* _Exercise material_:
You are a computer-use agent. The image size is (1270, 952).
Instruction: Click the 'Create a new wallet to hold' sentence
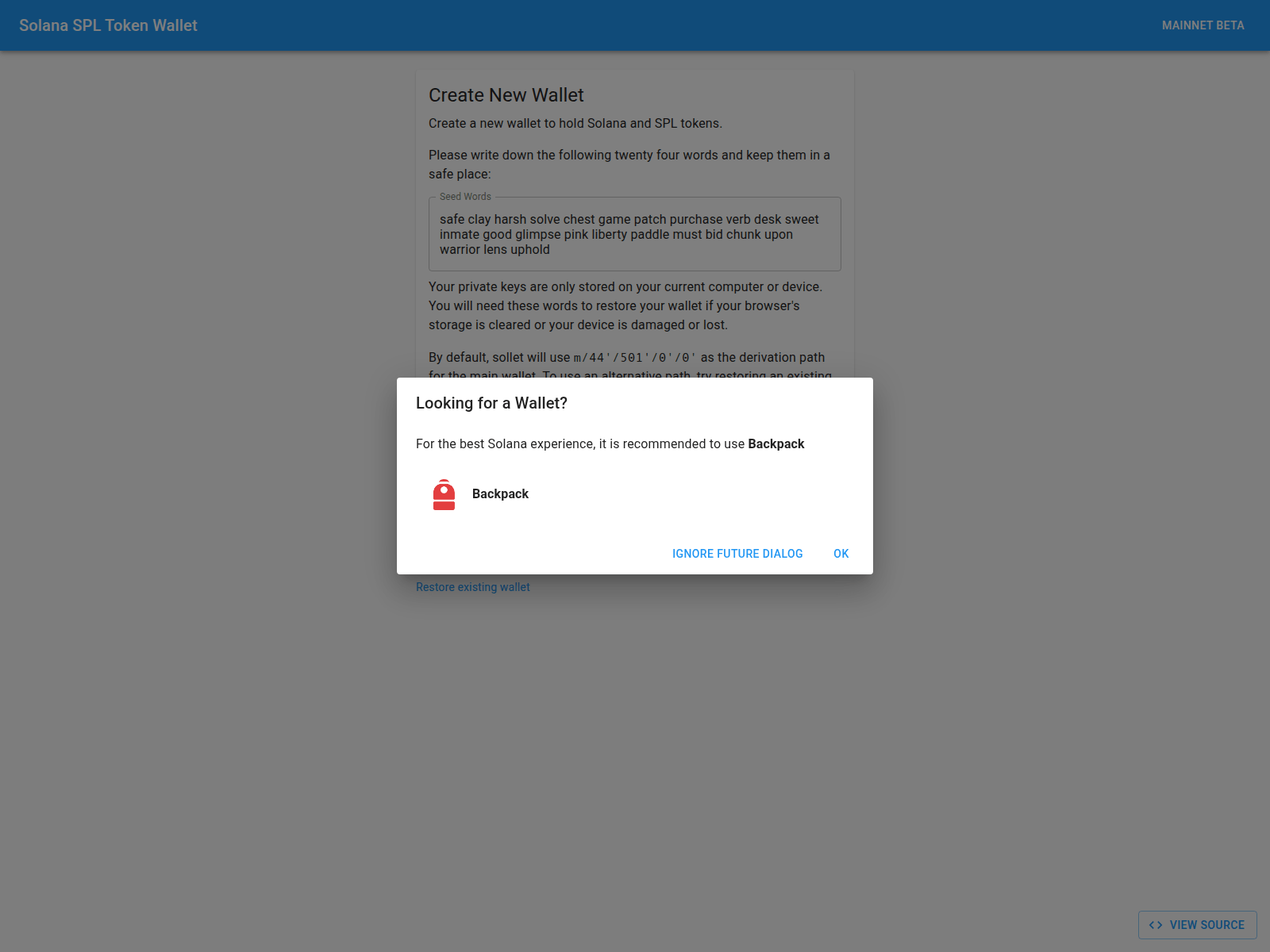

==

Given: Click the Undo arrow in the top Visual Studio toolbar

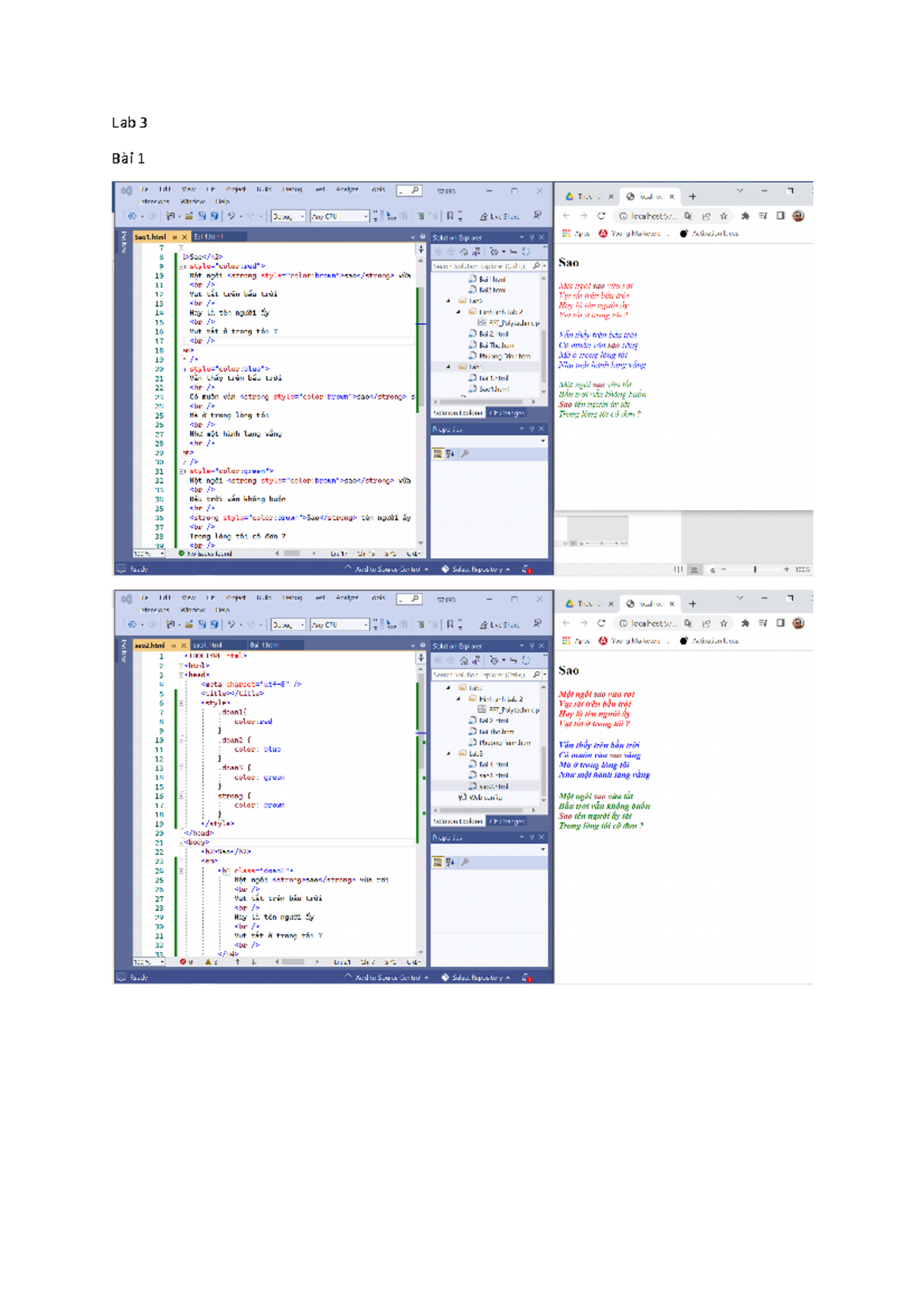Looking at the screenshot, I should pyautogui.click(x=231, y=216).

--

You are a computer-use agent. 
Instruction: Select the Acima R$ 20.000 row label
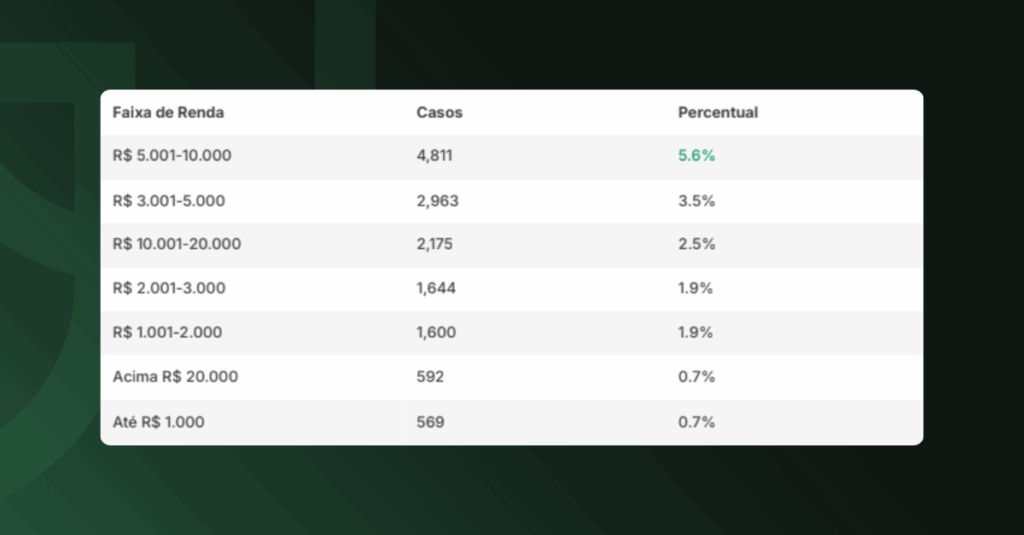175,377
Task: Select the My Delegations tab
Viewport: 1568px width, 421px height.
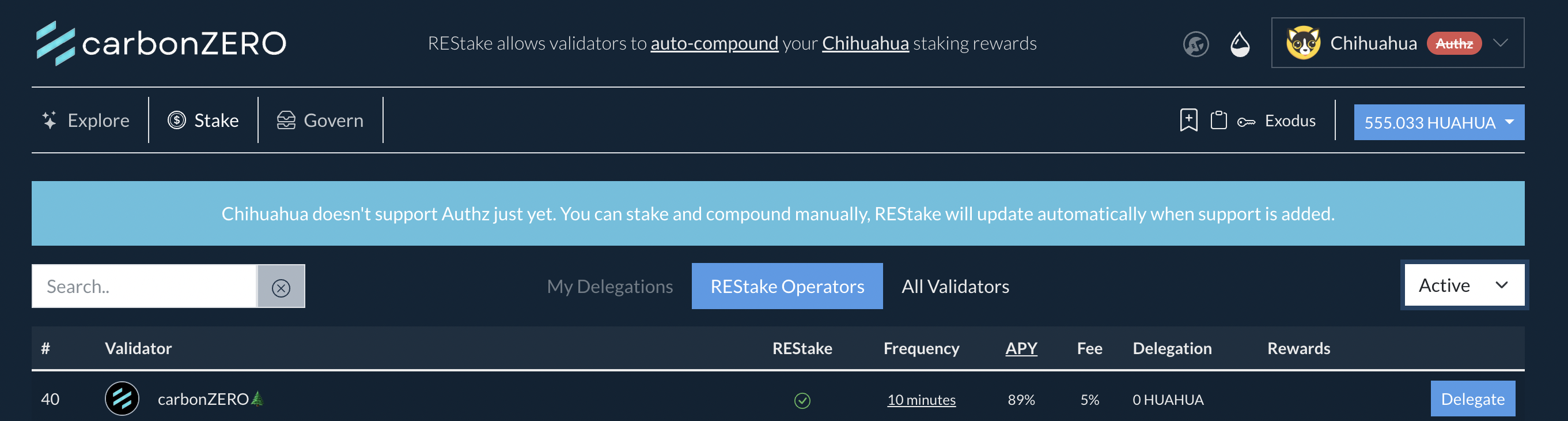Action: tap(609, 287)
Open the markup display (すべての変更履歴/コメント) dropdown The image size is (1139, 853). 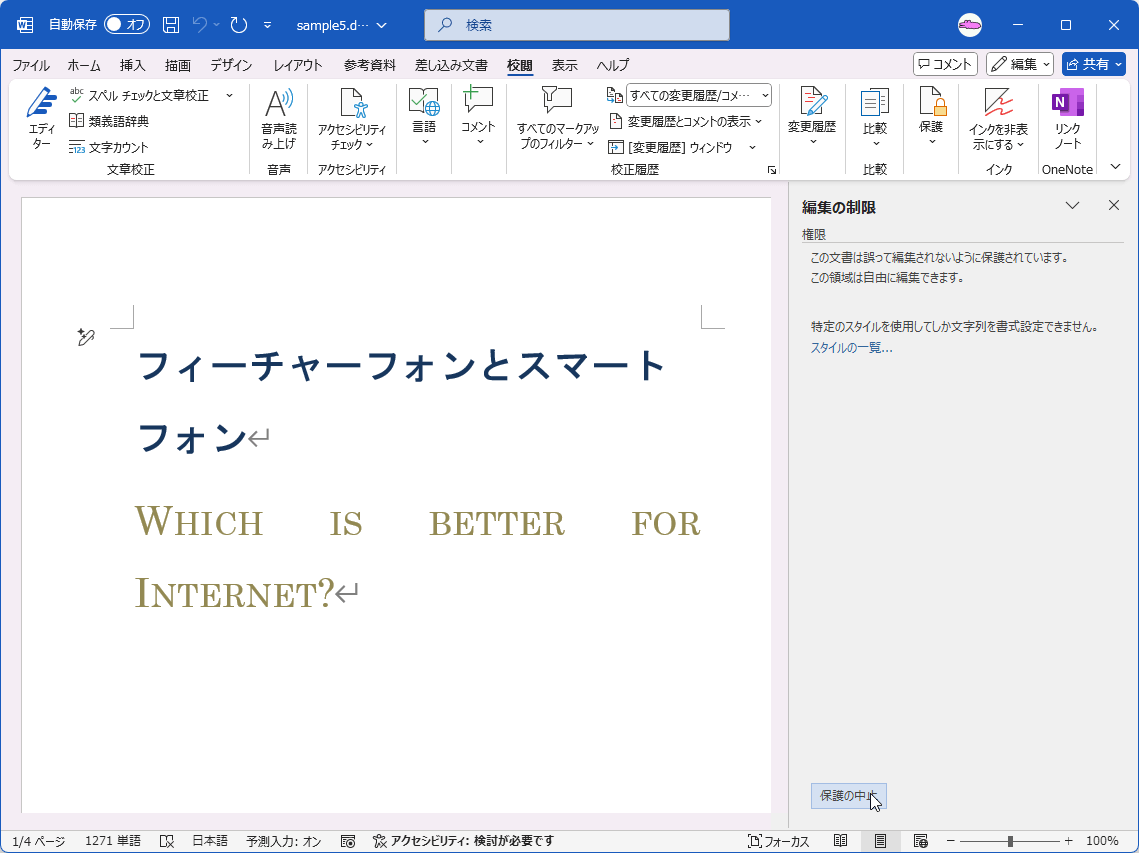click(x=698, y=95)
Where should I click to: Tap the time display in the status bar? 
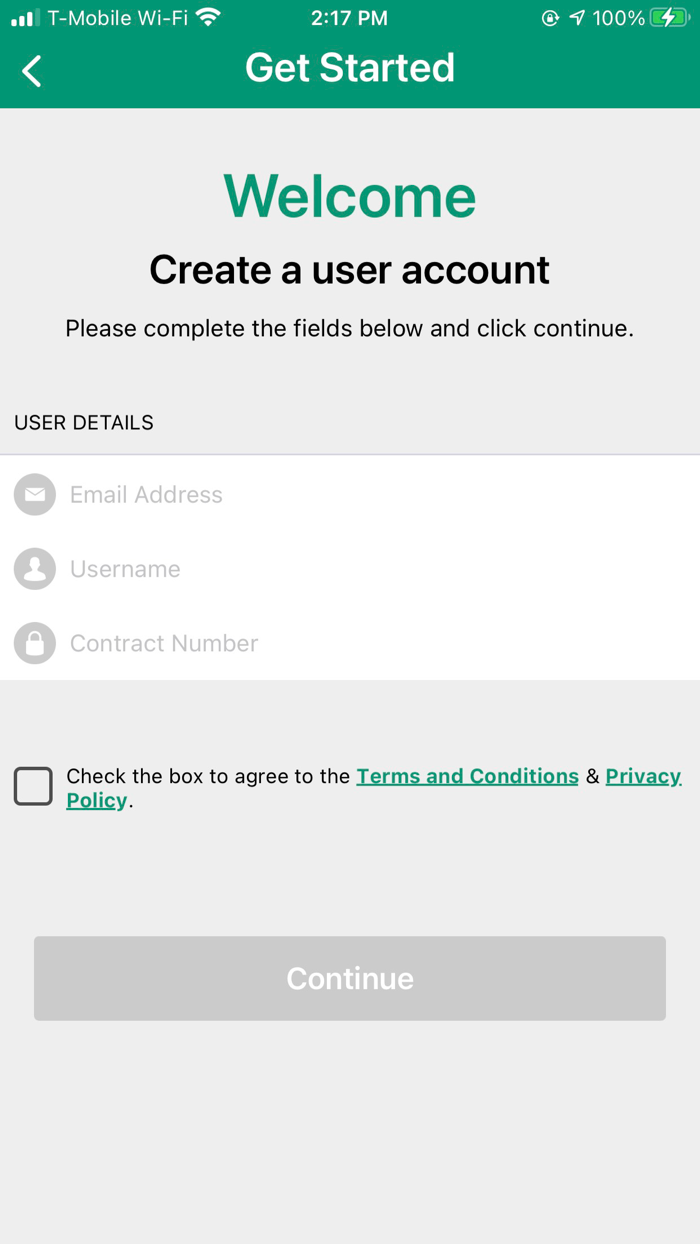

* _Activity_:
Filter by the word "agent": copy every line of the data that holds it.

* _Solution for this task_:
You are a computer-use agent. The image size is (1270, 952).
You are a computer-use agent. 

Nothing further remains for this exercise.